I've actually found it quite valuable, and it has ~80% of the words I don't know and need to look up. I mostly read sci-fi/fantasy. I also read non-fiction reference books, but I use Wikipedia more than the dictionary for those.

Quote:
Originally Posted by Uncle Robin View Post
I also started reading up about custom dictionaries to compensate for Kobo's feeble offerings. I never bothered. Just reading the processes involved for creating dictionaries, or using dictutil and the like makes my eyes glaze over.

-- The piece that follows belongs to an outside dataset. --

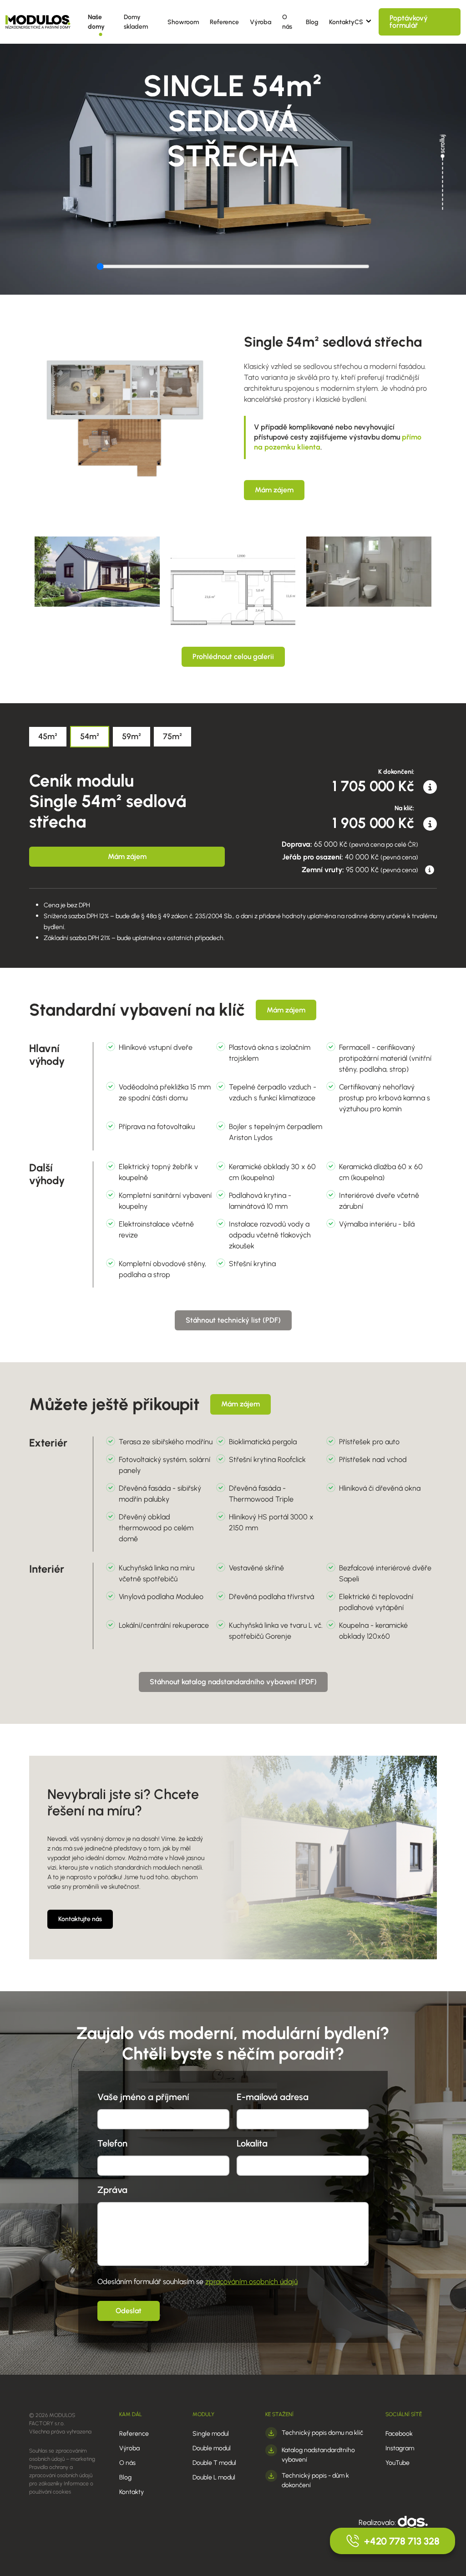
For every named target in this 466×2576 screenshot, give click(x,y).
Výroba (260, 22)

I was also put off by the complexities and subtle breakage of custom dictionaries, which is why I started working on dictutil. Nearly everything there is to know about dictionaries can be found in dictutil and its documentation now. For installing dictionaries, it is now as simple as "dictutil install dicthtml-whatever.zip" (v3 custom-dict support is coming soon). For merging dictionaries, you just do "dictzip-decompile dicthtml-whatever.zip", then use "dictgen whatever.df whatever1.df" to merge them. For creating dictionaries from scratch, you can use the custom .df format, which will deal with all the hard parts for you (and PyGlossary can now output/input .df files).

Quote:
Originally Posted by rtiangha View Post
PyGlossary now makes it super simple to make Kobo dictionaries out of other formats (it even has a GUI!) but it doesn't have v3 support yet. But it seems to be actively developed so it's great (click on Code->Download ZIP rather than the version on the Releases page since the Kobo support in the July version is stale). However, it requires Python to be installed on your system, plus some extra modules installed by pip, so if you're Windows, while there are installation instructions at the bottom for Linux and Mac, it isn't entirely obvious on how to set it up on Windows (basically, after installing Python for Windows, you would open up cmd and type in those pip instructions, minus the sudo).
Yes, PyGlossary now supports Kobo dictionaries based on dictutil. It's still not completely finished yet, and there are still a few bugs left in it. But, in general, it works well now, and it can also output .df files for dictutil to use.